25: Comprehensive Evaluation of Response to Immune Checkpoint Blockade in Primary Tumor: Radiographic and Radiomic Features Predict Pathologic Response in Primary Tumor
Memorial Sloan Kettering New York City, New York, United States
Background: Immune checkpoint blockade (ICB) alone and in combination has dramatically improved outcomes in metastatic renal cell carcinoma (RCC), however there is currently a paucity of biomarkers to predict response to ICB.

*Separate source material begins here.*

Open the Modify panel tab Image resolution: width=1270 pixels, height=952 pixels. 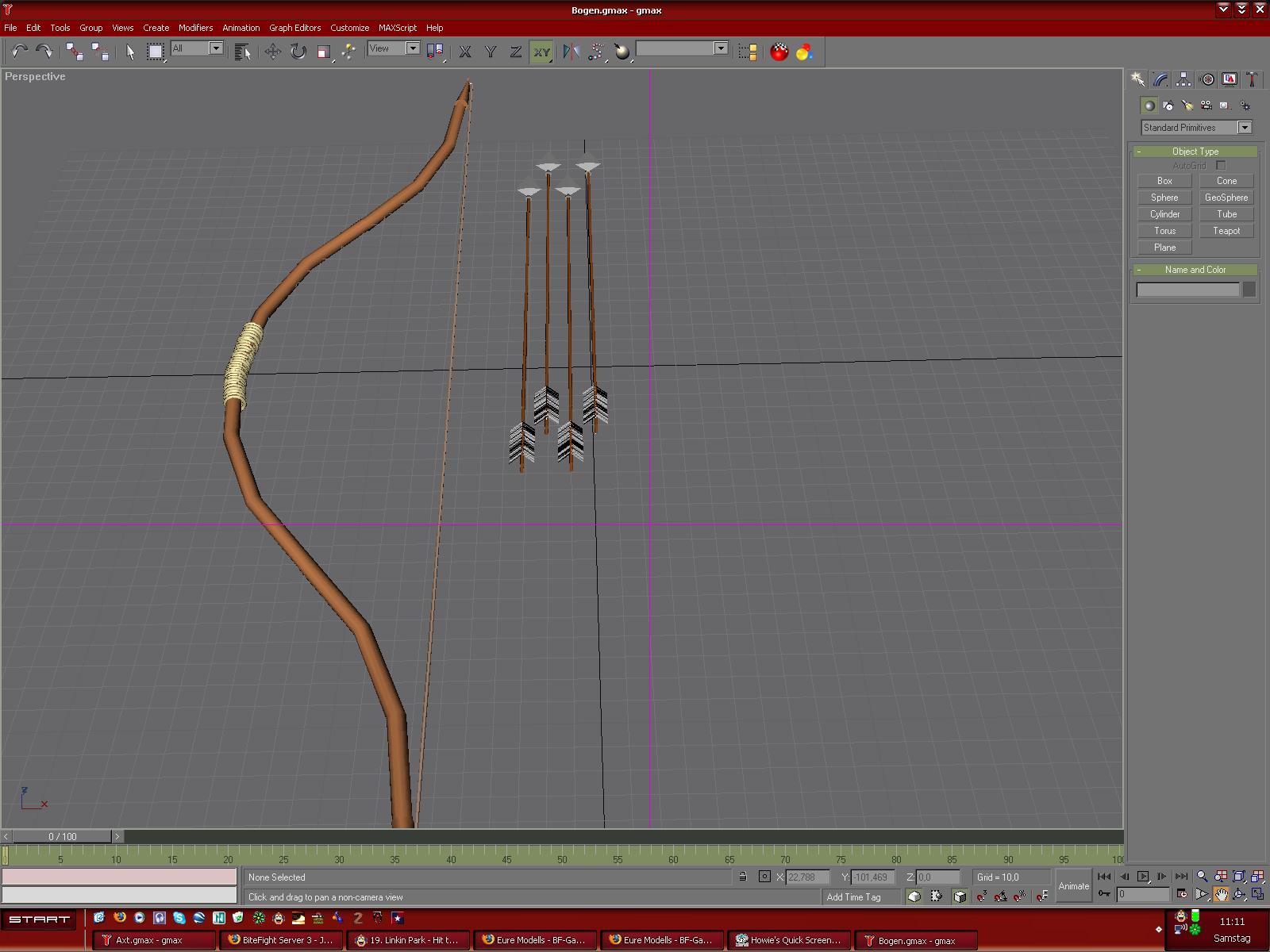point(1160,79)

Methods: We identified 185 patients who received systemic immune checkpoint blockade (IO/IO or IO/TKI) from 2015 to 2022 with a diagnosis of renal cell carcinoma. Of the 185 patients, 62 patients had the primary kidney tumor present. In sub-groups of patients with the primary tumor present, we recorded radiographic information, including time of initial treatment through treatment failure and receipt of second-line therapy or surgical intervention, the radiographic kinetics of response to therapy, RECIST measurements and 145 radiomic features. Pathologic data was reviewed and recorded.
Results: A 1:1 response in change in primary vs. metastatic tumor volume over the study period was noted, however there were outliers who primarily had changes in metastatic sites of disease and vice versa. Maximal tumor shrinkage did not vary between patients receiving IO/IO vs. IO/TKI (p=0.41) and kinetics of radiographic change were not associated with clinical outcomes. Change in size of primary tumor from diagnostic scan to scan prior to surgery (p=0.002) and pre-operative contrast enhancement of the primary tumor (p=0.02) was associated with residual viable tumor on pathology. When examining radiographic features of response to systemic therapy, we noted four 1st and 2nd order radiomic features that identified patients with minimal residual disease on pathologic evaluation.
Conclusions: Herein we provide a comprehensive clinical, radiographic and pathologic evaluation of patients with metastatic renal cell carcinoma with primary tumor intact. This information is important in helping quantify clinical response in patients receiving systemic therapy and may be important in guiding treatment decisions and delineating prognosis.